Still, for a chip that doesn’t need a dedicated graphics card, that’s a massive leap. We’re talking playable AAA gaming at 1080p medium settings, serious creative workloads in DaVinci Resolve and Blender, and CUDA-accelerated AI inference — all without a discrete GPU eating your battery.

Eight Confirmed Laptop Models from Dell and Lenovo
Leaked shipping manifests and Lenovo support pages have confirmed eight launch models spanning productivity, premium, and gaming categories:
Lenovo (6 models):
- IdeaPad Slim 5 14-inch — budget-friendly productivity
- IdeaPad Slim 5 16-inch — larger screen productivity
- Yoga Pro 7 15-inch (two variants) — creator-focused
- Yoga 9 2-in-1 — premium convertible
- Legion 7 15-inch (model 15N1X11) — gaming powerhouse
Dell (2 models):
- Dell XPS — premium ultrabook
- Alienware — dedicated gaming laptop
The range tells you everything about NVIDIA’s strategy. They’re not testing the waters with a single model — they’re flooding the market across every price point and use case simultaneously. Spring 2026 is the target launch window, with broader availability expected by summer.
Why This Matters: The ARM Windows Laptop Finally Gets a GPU
Qualcomm’s Snapdragon X Elite proved that ARM Windows laptops could deliver excellent CPU performance and battery life. But it had a glaring weakness: graphics. The Adreno GPU inside the X Elite was adequate for productivity but hopeless for anything beyond light gaming or basic creative work.
The N1X changes this equation entirely. NVIDIA is bringing its core competency — GPU design — to the ARM Windows ecosystem. For the first time, an ARM-based Windows laptop can realistically handle gaming, video editing, 3D rendering, and AI workloads without needing a separate discrete GPU.
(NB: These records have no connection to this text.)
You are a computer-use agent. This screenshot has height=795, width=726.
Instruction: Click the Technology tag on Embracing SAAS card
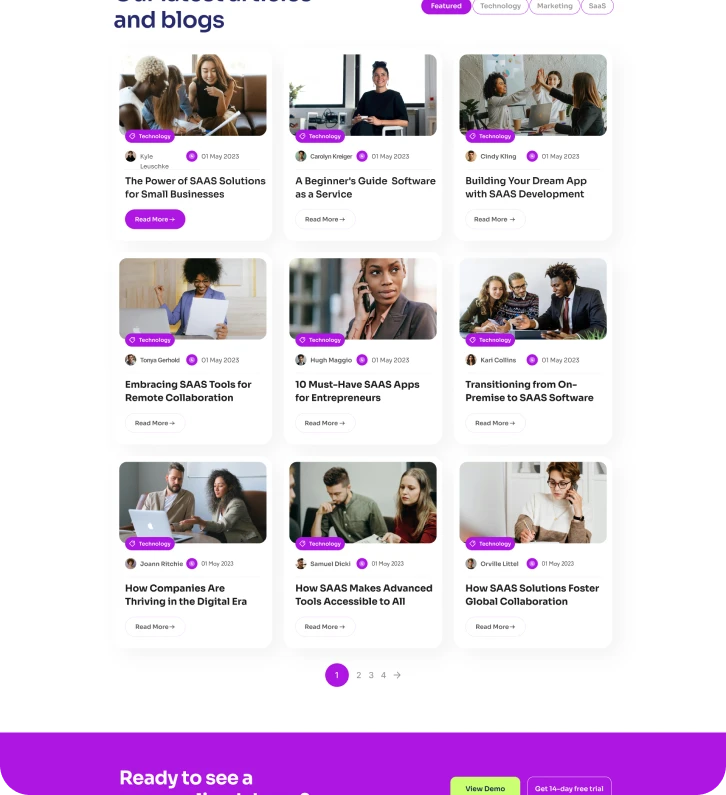tap(150, 340)
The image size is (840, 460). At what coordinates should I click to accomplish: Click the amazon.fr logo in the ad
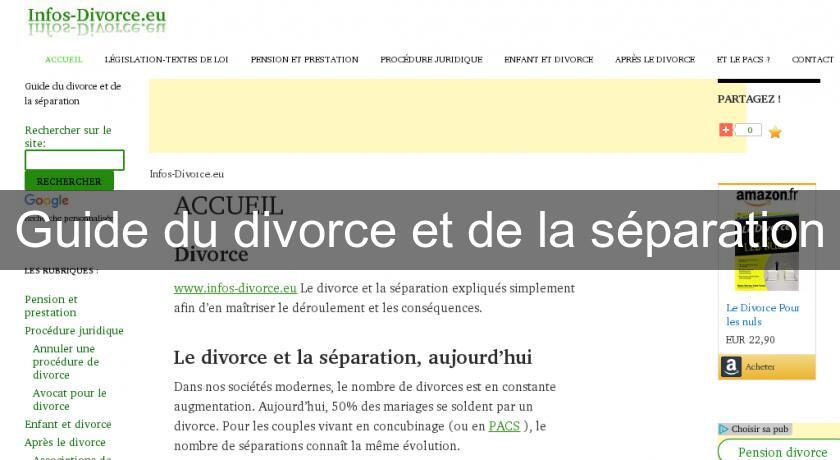point(767,195)
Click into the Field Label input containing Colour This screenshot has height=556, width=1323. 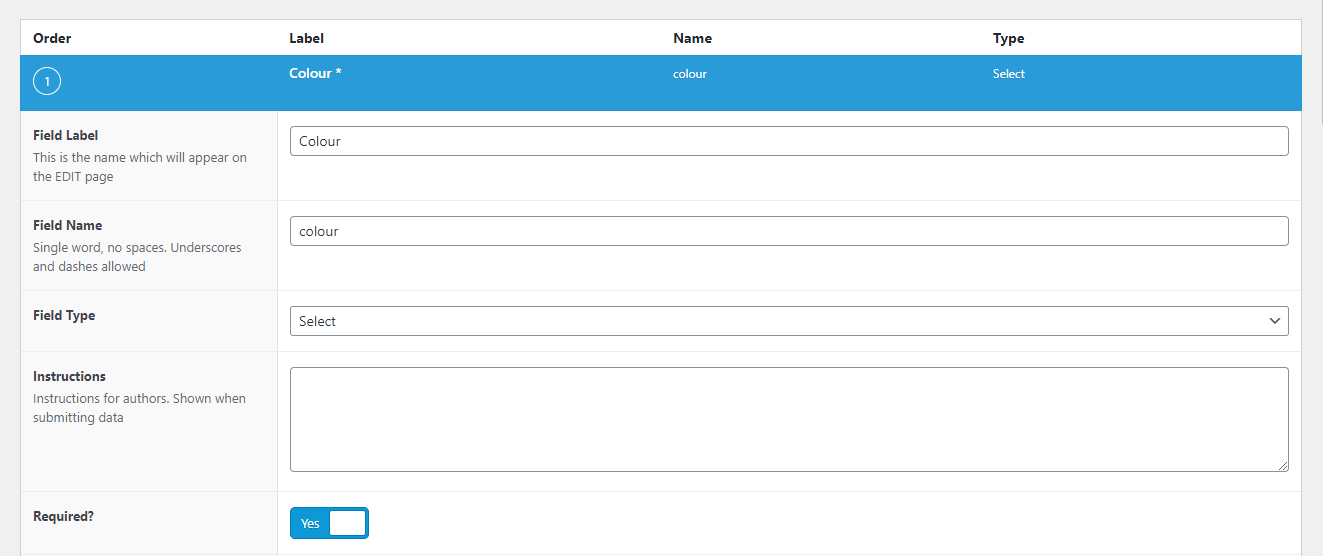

This has cascading implications. Thinner designs. Longer battery life under GPU-heavy workloads. Lower price points (no separate GPU to buy). And because it’s NVIDIA silicon, the CUDA ecosystem — the most extensive GPU computing platform in the world — comes along for the ride.
What to Watch: App Compatibility and the Road to N2
The biggest question mark isn’t the hardware — it’s software. Windows on ARM has made significant strides with its x86 emulation layer (Prism), but game compatibility and driver support remain ongoing challenges. NVIDIA’s involvement could accelerate this significantly, given their deep relationships with game developers and the existing CUDA software ecosystem.
NVIDIA is already planning the N2 series for Q3 2027, suggesting this isn’t a one-off experiment. They’re building a roadmap. If the N1X delivers on its promise, we could be looking at a fundamental three-way split in the laptop processor market: Intel and AMD holding x86, Qualcomm owning the thin-and-light ARM segment, and NVIDIA dominating the performance ARM category.
For consumers, the message is straightforward: if you’re shopping for a Windows laptop in 2026, the N1X-equipped models deserve serious consideration. A 20-core ARM CPU with RTX 5070-class integrated graphics, built on 3nm — that’s not an incremental upgrade. That’s a paradigm shift.